=== Instructions to follow ===
Arrange the lines of the records below as a numbered list, starting at the line that contains "Where should I click to: Select" and ending at the line that contains "[x=297, y=51]", with both of those lines included. Leave out any blank lines.

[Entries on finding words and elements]
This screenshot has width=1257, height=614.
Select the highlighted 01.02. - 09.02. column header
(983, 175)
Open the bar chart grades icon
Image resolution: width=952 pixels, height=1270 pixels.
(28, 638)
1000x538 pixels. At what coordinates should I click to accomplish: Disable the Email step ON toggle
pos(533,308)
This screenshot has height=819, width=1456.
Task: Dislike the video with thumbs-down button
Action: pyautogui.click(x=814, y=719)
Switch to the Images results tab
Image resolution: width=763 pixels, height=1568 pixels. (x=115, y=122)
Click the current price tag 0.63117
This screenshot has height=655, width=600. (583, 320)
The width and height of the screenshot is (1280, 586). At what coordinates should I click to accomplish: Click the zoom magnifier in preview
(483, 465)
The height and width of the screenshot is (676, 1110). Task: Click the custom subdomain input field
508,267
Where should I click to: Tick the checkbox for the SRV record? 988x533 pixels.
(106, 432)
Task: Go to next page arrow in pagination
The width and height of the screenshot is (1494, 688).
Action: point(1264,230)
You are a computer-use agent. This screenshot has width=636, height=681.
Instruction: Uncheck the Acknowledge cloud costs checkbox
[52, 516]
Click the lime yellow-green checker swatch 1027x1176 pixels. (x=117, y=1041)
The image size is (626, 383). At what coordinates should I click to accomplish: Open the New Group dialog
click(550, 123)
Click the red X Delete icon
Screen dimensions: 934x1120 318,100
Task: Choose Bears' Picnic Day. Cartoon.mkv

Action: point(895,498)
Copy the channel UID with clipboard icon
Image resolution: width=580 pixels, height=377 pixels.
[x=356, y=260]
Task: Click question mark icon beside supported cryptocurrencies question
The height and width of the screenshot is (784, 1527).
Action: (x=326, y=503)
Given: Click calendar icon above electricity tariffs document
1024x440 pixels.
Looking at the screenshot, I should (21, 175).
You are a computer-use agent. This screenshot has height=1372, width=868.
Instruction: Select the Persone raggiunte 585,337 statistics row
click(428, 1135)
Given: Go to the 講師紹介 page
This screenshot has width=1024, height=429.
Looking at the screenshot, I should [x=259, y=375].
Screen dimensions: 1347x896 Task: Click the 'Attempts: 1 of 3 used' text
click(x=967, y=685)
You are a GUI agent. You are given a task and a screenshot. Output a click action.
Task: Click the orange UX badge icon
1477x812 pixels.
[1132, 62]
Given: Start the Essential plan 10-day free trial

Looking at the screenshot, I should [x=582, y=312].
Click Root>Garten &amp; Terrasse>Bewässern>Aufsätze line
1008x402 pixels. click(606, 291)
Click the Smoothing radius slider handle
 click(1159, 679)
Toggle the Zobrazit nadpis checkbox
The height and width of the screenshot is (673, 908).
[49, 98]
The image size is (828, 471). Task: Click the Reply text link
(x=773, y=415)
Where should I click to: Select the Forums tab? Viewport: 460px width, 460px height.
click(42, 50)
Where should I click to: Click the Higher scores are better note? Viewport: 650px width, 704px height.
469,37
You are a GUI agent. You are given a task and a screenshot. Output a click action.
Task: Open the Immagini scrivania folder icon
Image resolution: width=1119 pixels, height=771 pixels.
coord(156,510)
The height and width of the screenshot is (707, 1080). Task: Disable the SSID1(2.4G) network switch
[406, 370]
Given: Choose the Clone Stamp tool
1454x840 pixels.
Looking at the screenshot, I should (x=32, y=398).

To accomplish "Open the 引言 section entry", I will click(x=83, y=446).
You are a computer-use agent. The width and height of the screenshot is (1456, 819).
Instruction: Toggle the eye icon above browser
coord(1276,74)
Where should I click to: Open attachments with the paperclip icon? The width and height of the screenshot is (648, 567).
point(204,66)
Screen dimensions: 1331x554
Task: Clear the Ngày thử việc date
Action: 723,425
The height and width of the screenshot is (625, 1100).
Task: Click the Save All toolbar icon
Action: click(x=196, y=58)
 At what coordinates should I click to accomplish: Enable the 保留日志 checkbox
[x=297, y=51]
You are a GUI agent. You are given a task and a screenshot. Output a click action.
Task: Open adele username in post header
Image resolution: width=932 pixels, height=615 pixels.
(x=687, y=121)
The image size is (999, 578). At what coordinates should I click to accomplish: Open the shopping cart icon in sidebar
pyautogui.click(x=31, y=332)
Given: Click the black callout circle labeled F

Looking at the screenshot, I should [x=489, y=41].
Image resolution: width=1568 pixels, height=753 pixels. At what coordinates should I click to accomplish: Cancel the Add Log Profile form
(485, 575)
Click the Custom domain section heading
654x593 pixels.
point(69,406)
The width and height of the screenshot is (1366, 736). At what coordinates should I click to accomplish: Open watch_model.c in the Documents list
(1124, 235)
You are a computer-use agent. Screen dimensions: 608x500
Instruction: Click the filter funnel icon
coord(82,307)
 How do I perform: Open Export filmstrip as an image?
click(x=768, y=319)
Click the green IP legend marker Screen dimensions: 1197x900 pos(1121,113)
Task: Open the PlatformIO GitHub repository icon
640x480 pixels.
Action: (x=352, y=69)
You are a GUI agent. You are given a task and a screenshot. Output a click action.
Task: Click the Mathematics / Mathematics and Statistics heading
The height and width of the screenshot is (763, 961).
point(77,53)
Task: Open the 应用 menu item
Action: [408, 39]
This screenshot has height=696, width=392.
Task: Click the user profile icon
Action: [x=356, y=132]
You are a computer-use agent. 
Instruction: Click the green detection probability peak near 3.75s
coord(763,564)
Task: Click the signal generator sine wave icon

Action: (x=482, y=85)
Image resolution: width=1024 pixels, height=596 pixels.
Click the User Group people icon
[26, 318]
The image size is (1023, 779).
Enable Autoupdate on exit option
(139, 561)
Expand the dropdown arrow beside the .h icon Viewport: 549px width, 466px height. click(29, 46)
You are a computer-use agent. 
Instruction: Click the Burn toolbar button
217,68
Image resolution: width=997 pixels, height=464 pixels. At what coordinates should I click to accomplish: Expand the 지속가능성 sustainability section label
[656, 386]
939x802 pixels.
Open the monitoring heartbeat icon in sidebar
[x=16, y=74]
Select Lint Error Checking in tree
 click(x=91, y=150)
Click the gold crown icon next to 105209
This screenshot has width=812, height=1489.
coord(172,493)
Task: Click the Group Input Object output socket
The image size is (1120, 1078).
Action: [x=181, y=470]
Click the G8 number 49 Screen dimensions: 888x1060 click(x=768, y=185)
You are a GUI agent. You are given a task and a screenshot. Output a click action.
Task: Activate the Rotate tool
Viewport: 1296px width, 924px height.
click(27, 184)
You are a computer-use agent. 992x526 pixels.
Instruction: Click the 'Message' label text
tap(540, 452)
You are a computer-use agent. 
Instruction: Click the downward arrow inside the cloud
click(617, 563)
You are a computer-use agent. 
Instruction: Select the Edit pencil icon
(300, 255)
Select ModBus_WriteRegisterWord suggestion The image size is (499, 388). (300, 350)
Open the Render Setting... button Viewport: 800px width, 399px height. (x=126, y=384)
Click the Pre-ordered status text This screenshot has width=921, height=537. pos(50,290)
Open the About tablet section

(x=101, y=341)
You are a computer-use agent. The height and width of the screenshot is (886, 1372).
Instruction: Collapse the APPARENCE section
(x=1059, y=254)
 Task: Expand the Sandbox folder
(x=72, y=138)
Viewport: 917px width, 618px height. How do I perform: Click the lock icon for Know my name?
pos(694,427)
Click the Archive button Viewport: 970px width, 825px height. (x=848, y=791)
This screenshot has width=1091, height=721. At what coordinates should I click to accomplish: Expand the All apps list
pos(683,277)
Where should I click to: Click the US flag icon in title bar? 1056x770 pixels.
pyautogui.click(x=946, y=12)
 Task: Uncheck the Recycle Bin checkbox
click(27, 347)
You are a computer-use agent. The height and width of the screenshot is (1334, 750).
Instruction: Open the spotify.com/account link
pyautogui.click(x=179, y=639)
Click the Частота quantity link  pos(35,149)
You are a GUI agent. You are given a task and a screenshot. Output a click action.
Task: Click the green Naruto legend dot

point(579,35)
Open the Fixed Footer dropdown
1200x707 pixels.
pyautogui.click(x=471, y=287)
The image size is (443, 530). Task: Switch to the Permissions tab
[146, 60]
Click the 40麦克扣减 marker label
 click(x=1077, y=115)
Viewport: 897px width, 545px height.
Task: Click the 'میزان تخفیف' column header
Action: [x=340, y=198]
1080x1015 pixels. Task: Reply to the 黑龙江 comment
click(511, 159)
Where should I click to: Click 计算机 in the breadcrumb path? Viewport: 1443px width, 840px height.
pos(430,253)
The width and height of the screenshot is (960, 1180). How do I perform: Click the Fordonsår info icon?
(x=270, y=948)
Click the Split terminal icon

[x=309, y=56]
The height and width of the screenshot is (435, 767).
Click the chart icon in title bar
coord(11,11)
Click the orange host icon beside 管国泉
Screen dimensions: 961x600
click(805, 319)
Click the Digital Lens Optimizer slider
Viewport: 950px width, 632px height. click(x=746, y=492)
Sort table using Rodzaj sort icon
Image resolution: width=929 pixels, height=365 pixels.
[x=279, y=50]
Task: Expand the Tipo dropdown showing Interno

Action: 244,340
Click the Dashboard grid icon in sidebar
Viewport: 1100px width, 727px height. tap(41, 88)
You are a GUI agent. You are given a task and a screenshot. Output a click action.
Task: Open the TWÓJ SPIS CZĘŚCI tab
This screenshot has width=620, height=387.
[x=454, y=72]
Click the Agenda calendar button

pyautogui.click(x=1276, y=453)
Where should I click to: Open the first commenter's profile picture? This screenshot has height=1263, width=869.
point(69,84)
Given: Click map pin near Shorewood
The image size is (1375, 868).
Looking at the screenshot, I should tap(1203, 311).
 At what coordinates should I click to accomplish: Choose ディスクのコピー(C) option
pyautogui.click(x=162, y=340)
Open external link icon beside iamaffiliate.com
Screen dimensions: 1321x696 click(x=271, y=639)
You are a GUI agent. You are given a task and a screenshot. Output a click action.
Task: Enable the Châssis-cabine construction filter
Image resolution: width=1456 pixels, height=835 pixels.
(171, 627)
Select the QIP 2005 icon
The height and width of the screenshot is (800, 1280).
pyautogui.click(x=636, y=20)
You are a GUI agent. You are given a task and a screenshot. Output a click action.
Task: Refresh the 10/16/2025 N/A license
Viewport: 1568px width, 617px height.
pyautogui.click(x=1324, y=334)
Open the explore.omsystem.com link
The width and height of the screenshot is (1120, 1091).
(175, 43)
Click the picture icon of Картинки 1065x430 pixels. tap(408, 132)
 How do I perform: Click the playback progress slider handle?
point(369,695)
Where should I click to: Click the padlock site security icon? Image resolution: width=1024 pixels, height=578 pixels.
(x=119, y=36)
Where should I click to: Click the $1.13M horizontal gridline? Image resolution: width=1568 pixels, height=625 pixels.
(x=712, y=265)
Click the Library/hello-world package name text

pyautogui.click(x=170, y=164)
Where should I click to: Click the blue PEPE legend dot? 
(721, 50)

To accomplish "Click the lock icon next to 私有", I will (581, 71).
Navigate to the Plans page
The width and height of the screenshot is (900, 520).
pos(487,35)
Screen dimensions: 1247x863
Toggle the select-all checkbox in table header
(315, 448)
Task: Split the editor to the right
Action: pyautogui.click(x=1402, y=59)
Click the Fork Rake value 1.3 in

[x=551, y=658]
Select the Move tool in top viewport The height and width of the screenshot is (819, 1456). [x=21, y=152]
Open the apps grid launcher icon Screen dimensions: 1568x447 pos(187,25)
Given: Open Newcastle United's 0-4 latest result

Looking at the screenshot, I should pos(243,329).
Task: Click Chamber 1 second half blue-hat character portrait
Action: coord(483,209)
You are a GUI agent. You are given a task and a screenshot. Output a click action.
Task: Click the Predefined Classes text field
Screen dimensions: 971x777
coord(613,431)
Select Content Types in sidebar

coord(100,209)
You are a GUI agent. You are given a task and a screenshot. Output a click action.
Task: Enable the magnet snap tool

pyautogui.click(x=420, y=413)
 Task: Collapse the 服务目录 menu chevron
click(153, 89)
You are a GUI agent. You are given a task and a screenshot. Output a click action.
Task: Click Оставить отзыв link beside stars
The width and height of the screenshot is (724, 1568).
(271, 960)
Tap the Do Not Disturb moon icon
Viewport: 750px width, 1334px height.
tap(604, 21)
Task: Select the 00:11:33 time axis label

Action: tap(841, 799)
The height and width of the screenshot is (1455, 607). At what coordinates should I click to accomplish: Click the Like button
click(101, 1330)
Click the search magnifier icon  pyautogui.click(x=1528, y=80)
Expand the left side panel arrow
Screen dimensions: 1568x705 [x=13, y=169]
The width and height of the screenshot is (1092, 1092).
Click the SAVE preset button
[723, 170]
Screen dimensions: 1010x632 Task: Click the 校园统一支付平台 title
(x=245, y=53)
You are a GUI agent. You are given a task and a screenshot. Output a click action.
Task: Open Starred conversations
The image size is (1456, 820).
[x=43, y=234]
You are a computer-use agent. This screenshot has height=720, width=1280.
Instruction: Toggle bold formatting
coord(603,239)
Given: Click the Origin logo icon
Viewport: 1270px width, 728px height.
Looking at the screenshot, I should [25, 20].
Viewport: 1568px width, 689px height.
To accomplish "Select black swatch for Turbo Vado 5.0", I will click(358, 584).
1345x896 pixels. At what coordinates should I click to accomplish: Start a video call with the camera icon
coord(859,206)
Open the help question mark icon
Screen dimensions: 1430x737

=== Expected output ===
1. Where should I click to: Select the Forums tab? Viewport: 460px width, 460px height.
2. click(42, 50)
3. Where should I click to: Click the Higher scores are better note? Viewport: 650px width, 704px height.
4. 469,37
5. You are a GUI agent. You are given a task and a screenshot. Output a click action.
6. Task: Open the Immagini scrivania folder icon
7. Image resolution: width=1119 pixels, height=771 pixels.
8. coord(156,510)
9. The height and width of the screenshot is (707, 1080). Task: Disable the SSID1(2.4G) network switch
10. [406, 370]
11. Given: Choose the Clone Stamp tool
12. 1454x840 pixels.
13. Looking at the screenshot, I should (x=32, y=398).
14. To accomplish "Open the 引言 section entry", I will click(x=83, y=446).
15. You are a computer-use agent. The width and height of the screenshot is (1456, 819).
16. Instruction: Toggle the eye icon above browser
17. coord(1276,74)
18. Where should I click to: Open attachments with the paperclip icon? The width and height of the screenshot is (648, 567).
19. point(204,66)
20. Screen dimensions: 1331x554
21. Task: Clear the Ngày thử việc date
22. Action: 723,425
23. The height and width of the screenshot is (625, 1100).
24. Task: Click the Save All toolbar icon
25. Action: click(x=196, y=58)
26.  At what coordinates should I click to accomplish: Enable the 保留日志 checkbox
27. [x=297, y=51]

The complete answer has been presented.